Last Updated: July 25, 2019
·
34.67K
· mdomans

Handling multiple input values for single Django form field

Imagine this scenario: you are to write a form that handles customer address, with a field for phone number, including area code.

from django import forms

class PhoneForm(forms.Form):
    # very basic
    number = forms.CharField()
    area_code = forms.CharField()

Seems easy? What if you have to write HTML with two inputs, one for phone number and one for area code, but in the database there's only one field, for a phone number with area code?

First answer would be to handle this in the clean method, like so:

class PhoneForm(forms.ModelForm):
    number = forms.CharField()
    area_code = forms.CharField()

    def clean(self):
        number = self.cleaned_data['number']
        code = self.cleaned_data['area_code']
        self.cleaned_data['full_number'] = code + number

But this is: a) nasty b) inextensible. You can't simply reuse any of that code and you keep action not directly cleaning anything in the clean method.

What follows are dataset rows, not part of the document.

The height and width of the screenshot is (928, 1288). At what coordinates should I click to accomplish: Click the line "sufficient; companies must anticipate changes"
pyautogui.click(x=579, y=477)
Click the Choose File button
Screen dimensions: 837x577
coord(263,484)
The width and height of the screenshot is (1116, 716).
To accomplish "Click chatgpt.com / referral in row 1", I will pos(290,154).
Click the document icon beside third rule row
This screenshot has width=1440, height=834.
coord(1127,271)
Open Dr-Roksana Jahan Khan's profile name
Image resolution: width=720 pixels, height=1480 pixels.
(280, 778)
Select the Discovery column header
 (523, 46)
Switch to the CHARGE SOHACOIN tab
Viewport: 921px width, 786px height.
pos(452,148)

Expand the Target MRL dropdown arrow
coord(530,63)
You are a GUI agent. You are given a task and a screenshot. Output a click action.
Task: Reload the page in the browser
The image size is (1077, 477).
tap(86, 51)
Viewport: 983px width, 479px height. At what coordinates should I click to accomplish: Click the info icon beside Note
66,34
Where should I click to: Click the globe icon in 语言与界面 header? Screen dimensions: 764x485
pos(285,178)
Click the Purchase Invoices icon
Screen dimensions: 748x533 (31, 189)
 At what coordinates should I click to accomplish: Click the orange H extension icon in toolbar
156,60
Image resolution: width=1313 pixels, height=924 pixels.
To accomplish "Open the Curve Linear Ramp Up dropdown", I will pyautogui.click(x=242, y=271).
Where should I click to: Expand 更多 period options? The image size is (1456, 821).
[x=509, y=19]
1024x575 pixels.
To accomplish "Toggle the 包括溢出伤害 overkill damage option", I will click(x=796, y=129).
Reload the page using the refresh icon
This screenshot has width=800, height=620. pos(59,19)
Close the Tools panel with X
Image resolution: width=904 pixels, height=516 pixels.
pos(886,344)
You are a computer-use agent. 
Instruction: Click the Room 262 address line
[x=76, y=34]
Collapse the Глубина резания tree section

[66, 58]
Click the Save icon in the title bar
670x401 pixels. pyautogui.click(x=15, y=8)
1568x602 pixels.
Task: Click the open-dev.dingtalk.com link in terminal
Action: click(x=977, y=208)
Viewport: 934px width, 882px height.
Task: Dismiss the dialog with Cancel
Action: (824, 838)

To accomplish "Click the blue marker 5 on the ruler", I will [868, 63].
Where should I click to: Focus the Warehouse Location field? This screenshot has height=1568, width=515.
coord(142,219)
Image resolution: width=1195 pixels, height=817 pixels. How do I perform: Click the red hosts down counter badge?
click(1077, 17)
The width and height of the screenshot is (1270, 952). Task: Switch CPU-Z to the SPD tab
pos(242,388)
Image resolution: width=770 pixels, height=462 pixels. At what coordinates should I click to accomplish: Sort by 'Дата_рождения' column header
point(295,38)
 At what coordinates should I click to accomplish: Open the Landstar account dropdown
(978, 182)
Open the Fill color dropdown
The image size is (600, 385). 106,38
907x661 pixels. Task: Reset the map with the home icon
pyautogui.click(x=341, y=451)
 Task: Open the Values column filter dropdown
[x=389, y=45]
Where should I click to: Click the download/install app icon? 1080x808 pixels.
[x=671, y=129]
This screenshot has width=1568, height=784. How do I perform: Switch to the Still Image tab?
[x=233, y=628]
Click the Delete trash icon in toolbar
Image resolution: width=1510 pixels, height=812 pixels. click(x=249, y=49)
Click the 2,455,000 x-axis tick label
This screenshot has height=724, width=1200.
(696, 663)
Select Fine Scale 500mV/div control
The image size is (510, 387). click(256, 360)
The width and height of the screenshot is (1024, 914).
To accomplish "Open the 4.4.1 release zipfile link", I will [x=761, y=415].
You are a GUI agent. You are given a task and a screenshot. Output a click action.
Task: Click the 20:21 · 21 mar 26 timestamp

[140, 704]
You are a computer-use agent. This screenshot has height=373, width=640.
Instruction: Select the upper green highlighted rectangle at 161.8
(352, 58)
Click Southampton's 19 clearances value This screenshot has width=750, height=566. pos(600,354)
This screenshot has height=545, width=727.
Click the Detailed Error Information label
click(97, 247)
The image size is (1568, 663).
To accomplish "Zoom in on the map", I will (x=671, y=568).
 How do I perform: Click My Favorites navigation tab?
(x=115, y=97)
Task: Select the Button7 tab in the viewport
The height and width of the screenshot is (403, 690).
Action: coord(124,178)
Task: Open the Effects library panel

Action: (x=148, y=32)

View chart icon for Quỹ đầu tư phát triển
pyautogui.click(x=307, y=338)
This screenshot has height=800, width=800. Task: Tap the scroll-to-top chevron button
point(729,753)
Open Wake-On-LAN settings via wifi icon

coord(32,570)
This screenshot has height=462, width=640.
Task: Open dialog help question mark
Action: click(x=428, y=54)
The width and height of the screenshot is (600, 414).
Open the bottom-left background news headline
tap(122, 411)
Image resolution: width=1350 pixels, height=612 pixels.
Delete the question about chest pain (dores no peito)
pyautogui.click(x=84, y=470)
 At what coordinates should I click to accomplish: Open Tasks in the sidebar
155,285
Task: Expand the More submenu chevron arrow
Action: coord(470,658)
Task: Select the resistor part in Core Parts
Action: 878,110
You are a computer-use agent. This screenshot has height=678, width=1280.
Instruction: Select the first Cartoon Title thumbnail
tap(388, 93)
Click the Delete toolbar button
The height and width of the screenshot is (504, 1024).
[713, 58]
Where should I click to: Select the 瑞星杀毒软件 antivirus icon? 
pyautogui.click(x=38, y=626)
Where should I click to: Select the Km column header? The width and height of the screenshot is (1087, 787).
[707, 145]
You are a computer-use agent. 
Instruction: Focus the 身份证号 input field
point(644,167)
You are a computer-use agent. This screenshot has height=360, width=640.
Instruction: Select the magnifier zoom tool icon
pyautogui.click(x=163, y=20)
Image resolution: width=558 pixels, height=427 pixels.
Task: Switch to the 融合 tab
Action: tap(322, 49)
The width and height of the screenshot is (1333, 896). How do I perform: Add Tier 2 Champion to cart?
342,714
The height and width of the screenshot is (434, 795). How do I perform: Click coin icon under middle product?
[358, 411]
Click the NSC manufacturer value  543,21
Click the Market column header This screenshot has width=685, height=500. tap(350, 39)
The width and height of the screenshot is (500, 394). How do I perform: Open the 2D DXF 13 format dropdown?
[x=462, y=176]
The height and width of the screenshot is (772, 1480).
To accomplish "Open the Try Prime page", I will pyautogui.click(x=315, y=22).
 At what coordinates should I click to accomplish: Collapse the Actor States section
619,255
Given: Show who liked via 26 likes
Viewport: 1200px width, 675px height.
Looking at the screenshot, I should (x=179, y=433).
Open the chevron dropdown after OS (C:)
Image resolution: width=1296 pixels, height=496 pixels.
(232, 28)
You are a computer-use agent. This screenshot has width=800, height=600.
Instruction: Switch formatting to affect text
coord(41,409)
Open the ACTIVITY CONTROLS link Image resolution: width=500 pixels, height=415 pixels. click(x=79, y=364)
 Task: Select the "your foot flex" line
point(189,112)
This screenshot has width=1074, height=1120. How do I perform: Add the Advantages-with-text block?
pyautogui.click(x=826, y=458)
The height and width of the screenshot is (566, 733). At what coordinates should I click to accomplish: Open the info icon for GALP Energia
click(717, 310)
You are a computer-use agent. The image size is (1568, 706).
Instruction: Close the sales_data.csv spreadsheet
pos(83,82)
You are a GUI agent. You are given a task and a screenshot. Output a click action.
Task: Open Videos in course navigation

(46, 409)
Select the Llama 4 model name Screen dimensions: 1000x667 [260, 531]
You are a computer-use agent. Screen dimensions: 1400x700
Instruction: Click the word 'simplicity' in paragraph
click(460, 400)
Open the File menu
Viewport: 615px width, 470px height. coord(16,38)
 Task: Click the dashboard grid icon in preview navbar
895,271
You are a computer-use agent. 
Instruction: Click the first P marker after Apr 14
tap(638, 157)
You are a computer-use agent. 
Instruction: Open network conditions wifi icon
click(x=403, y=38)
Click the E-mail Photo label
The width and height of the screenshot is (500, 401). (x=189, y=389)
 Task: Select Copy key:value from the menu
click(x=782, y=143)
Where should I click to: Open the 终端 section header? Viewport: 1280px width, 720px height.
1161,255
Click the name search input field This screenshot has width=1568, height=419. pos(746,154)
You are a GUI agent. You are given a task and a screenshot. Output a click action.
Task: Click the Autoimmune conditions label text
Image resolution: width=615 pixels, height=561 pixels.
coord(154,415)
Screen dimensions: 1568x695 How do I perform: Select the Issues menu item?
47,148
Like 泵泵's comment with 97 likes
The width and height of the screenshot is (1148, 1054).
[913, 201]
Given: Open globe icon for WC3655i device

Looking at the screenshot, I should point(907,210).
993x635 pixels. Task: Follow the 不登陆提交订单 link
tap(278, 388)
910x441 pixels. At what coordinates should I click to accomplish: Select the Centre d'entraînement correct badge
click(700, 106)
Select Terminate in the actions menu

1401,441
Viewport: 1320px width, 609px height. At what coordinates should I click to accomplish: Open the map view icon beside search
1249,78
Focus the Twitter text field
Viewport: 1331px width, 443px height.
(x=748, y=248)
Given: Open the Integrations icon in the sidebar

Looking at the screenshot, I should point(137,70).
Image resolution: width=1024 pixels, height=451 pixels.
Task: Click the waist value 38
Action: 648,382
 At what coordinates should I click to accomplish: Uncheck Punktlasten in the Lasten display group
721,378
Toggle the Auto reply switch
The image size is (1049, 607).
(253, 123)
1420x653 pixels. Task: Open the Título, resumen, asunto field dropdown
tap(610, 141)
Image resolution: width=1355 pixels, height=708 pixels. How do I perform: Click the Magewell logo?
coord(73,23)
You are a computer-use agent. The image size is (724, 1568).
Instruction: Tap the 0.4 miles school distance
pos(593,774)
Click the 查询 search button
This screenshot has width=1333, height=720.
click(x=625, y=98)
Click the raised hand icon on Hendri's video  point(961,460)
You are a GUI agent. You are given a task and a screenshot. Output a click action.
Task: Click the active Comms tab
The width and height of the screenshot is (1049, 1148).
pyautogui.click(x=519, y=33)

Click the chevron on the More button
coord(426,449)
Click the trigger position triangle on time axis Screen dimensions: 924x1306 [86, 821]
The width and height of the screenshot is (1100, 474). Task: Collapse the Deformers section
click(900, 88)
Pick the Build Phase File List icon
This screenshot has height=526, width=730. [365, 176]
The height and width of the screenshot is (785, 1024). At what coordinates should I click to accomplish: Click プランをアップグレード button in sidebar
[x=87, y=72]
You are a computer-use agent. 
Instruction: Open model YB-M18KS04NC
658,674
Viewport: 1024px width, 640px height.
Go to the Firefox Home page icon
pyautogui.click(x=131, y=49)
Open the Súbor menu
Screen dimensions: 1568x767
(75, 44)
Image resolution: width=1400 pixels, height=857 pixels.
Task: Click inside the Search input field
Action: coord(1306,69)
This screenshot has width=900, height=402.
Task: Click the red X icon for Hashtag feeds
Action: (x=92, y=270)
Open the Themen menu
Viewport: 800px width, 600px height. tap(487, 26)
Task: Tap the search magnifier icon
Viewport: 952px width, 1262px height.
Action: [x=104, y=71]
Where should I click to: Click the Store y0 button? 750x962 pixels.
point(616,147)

But, there's a better way - enter the Django MultiValueField

To use it effectively we need to subclass MultiValueField and MultiWidget. You then set the widget subclass as the field subclass widget, so that you can handle both data manipulation and display.

Final thing to remember is that you need to implement compress and decompress methods for field and widget respectively. This is because the field has to return a single value and is given a single, no matter how many inputs you actually display or how much data is submitted.

E.g.

class PhoneNumberWidget(forms.MultiWidget):
    def __init__(self, *args, **kwargs):
        super(PhoneNumberWidget, self).__init__(*args, **kwargs)
        self.widgets = [
            forms.TextInput(),
            forms.TextInput()
        ]
    def decompress(self, value):
        if value:
            return value.split(' ')
        return [None, None]

class PhoneNumberField(forms.MultiValueField):
    widget = PhoneNumberWidget

    def __init__(self, *args, **kwargs):
        super(PhoneNumberField, self).__init__(*args, **kwargs)
        fields = (
            forms.CharField(),
            forms.CharField()
        )

    def compress(self, data_list):
        return ' '.join(data_list)


class PhoneForm(forms.ModelForm):
    phone_number = PhoneNumberField()

    def __init__(self, *args, **kwargs):
        super(PhoneForm, self).__init__(self, *args, **kwargs)
        self.initial['phone_number'] = ['+1','11111111']

This is a bit more code, but it lets you nicely wrap business logic with code. If you need a field to handle a phone number with area code this way anywhere else, you can just import the field instead of using the copy-paste method.